Many parts of the old building are not functional. The roofs had caved in some parts, the walls could use new coats of paint in others, while the compound hosted broken down equipment of all descriptions.
All these just spoke to the ambience within which work gets done today, in many of our public establishments; especially in the states. A lot was invested into the world of work in the past. Certainly, things have changed today, and the magic now is that anything meaningful gets done at all.
But I’ve digressed. In my mind, I turned around the thought of the years that I worked in Kwara State, and if I wasn’t lucky to have had other opportunities to exercise my intellect and to face newer challenges, I probably would have just been like any of the old people that I encountered in the two days that I visited the pension offices in Ilorin.

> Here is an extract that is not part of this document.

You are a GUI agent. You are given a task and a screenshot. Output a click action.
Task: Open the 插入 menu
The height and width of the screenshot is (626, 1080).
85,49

Well, on Friday morning, I returned, and it was confirmed that my pension ID card was ready, and just after Juma’a, it was handed over to me. On the front side was my picture, while the flip side carried that of my next-of-kin. The reality of the new situation now hit my consciousness. It is official, I am now a pensioner!
I worked at Radio Nigeria from February 1st, 1977 till the reorganization of Nigerian broadcasting, by the military regime of General Obasanjo, in March, 1978. We had a choice to remain members of staff of the FRCN, or become pioneers at Radio Kwara. I chose the latter. It was within the certainties of the latter, that I rose to the position of Controller of Presentation. And it was from that position that I retired, in 1994.

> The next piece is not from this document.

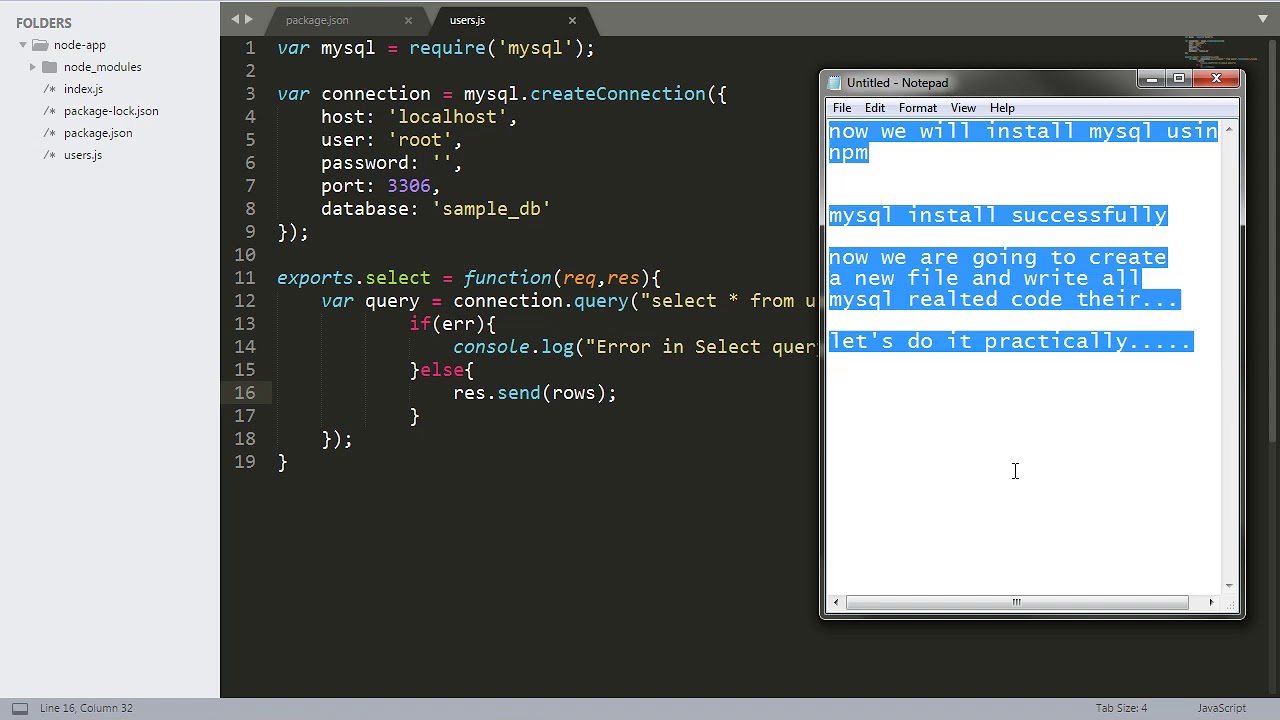
Task: Open Notepad Help menu
Action: coord(1002,108)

I was very curious to know how much I would earn, as a pensioner. And in what was obviously overflow of assumption, I had played with certain amounts in my head. But the reality was far more depressing than I had thought. I will earn the overwhelmingly mind-numbing sum of N18, 736. 66 every month. Yes, eighteen thousand, seven hundred and thirty-six Naira and sixty-six Kobo! That’s how much the years of my service are now worth, in the many years, since I retired.
My God! My mind went back to the pensioners that I encountered in the two days that I went back and forth in the Kwara State Pensions offices. How on earth are they coping? What can anyone really do with these sums truly?
I retired on Salary Grade Level 13, Step 6, in 1994. But I’m now entitled to a monthly pension that’s less than the National Minimum Wage! But how can that be? How are these sums calculated? What exactly is the worth of the life of a pensioner after he or she has been sucked out of all vitality in the years of active labour?
When I was recruited to begin work as a Studio Manager (Trainee), in February 1977, my monthly salary was N97 per month. We received a raise of N3.00 three months later, and that took my salary to N100 per month. I think what I earned 46 years ago, on GL 04, has far more value than the N18, 736.66 that I will, henceforth, be paid as a pensioner of the Kwata State Government. It’s like walking back, instead of moving ahead.
But I’m very curious about the new status of becoming a pensioner. If the regime of humiliation subsists and pensioners have to parade themselves; or we would be called for verifications that would keep us under the elements, I honestly don’t think they would be worth my while. I will most willingly forfeit the money.
But that’s thinking too far ahead. I’ve concluded the processes; and it is indeed, official. I am now a pensioner! I probably should begin to think of paying monthly check-off dues, to the Nigerian Union of Pensioners, from the paltry sum that I will begin earning from the end of May! I am still an ardent believer in the Nigerian trade union movement.
Dr. Is’haq Modibbo Kawu, PhD, FNGE, is a Broadcaster, Journalist, and a Political Scientist.